Data for the task:
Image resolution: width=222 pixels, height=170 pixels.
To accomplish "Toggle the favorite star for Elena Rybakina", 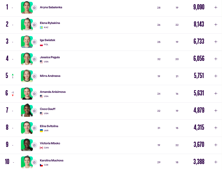I will click(34, 25).
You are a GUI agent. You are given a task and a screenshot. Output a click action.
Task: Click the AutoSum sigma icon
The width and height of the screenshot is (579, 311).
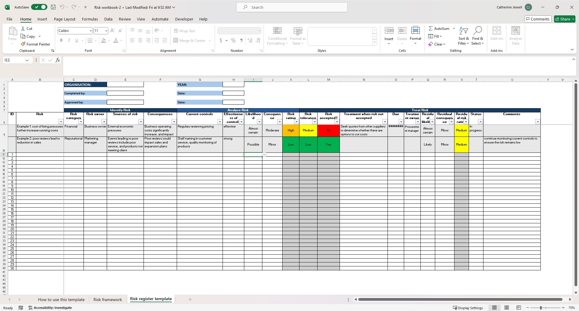click(x=431, y=28)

Aim of the task: With the pictures left out, write out exactly the lines from the line containing "The width and" through the last line of the entries above, both ends included, and no others.

Exercise solution:
The width and height of the screenshot is (579, 311).
click(x=431, y=28)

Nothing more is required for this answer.